技术框架:该论文主要分为三个阶段:数据采集与分析、模型建立与参数估计、模型验证与评估。首先,通过实车实验采集泊车场景下的车辆运动数据。然后,分析数据中横向速度与车辆状态之间的关系,建立横向速度模型。最后,使用独立数据集验证模型的性能,并与现有方法进行比较。
关键创新:该论文的关键创新在于提出了一个基于实车数据的横向速度模型,该模型能够更好地捕捉车辆在低速泊车场景下的横向动力学特性。与传统的零侧滑模型相比,该模型考虑了车辆的侧偏角和轮胎的非线性特性,从而提高了横向速度的估计精度。此外,该模型仅需两个参数,易于标定和部署。

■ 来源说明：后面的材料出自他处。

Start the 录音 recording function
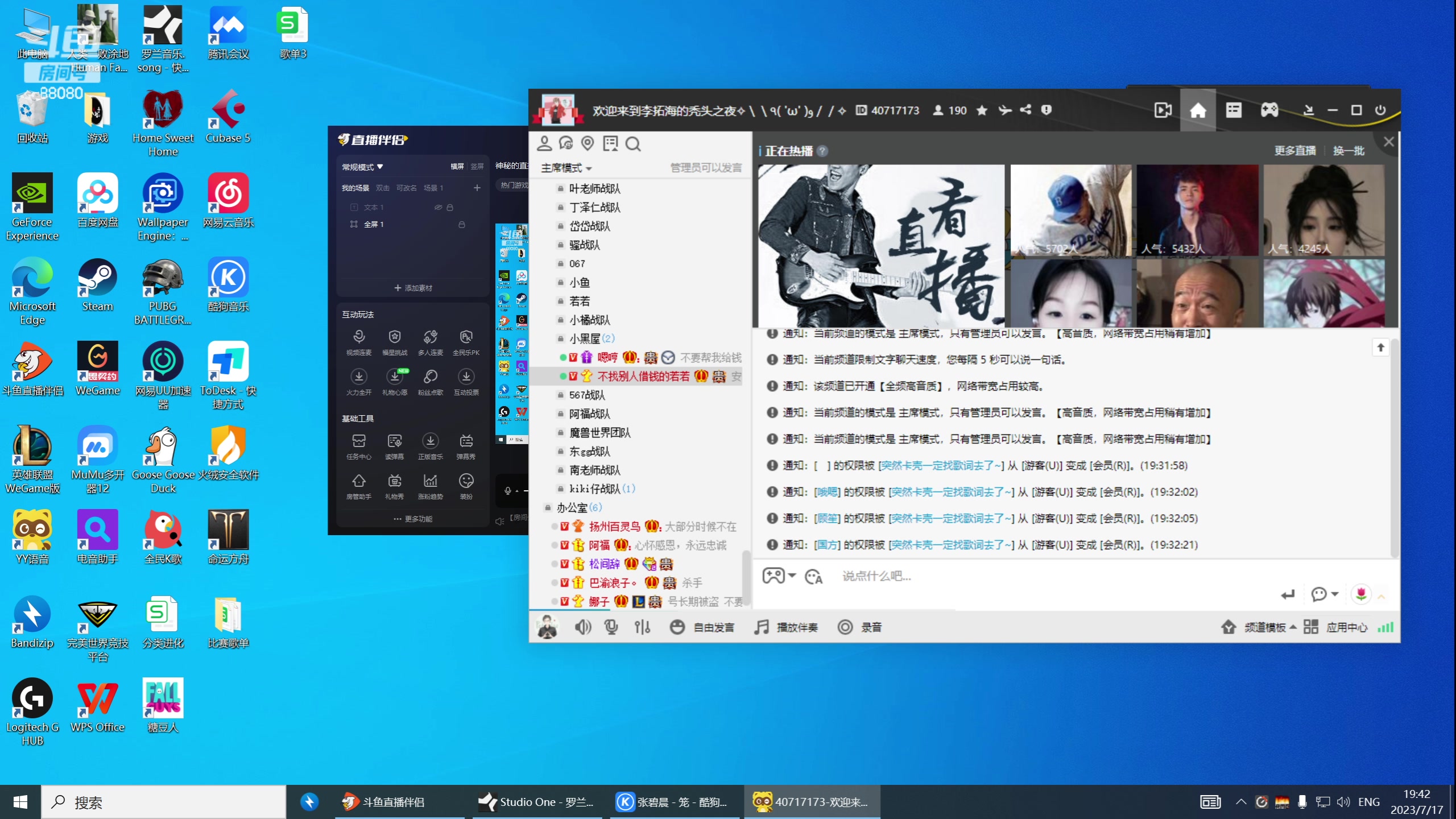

关键设计:该模型基于车辆运动学方程,并引入了两个关键参数来描述车辆的侧偏特性。这两个参数可以通过最小二乘法等优化方法,从实车数据中估计得到。论文中没有明确提及损失函数或网络结构,因为该方法主要是一个基于物理模型的参数化模型。
📊 实验亮点
该论文通过实车实验验证了所提出的横向速度模型的有效性。实验结果表明,与传统的零侧滑模型相比,该模型能够显著提高横向速度的估计精度,从而提升自动泊车系统的定位精度。具体的性能数据和提升幅度在摘要中未明确给出,属于未知信息。
🎯 应用场景
该研究成果可应用于自动泊车系统,提高车辆在狭小空间内的定位精度和泊车效率。该模型易于集成到消费级车辆中,有助于提升自动驾驶系统的安全性和用户体验。此外,该研究方法也可推广到其他低速车辆运动场景,如自动驾驶叉车、AGV等。
📄 摘要(原文)
Automated parking requires accurate localization for quick and precise maneuvering in tight spaces. While the longitudinal velocity can be measured using wheel encoders, the estimation of the lateral velocity remains a key challenge due to the absence of dedicated sensors in consumer-grade vehicles. Existing approaches often rely on simplified vehicle models, such as the zero-slip model, which assumes no lateral velocity at the rear axle. It is well established that this assumption does not hold during low-speed driving and researchers thus introduce additional heuristics to account for differences. In this work, we analyze real-world data from parking scenarios and identify a systematic deviation from the zero-slip assumption. We provide explanations for the observed effects and then propose a lateral velocity model that better captures the lateral dynamics of the vehicle during parking. The model improves estimation accuracy, while relying on only two parameters, making it well-suited for integration into consumer-grade applications.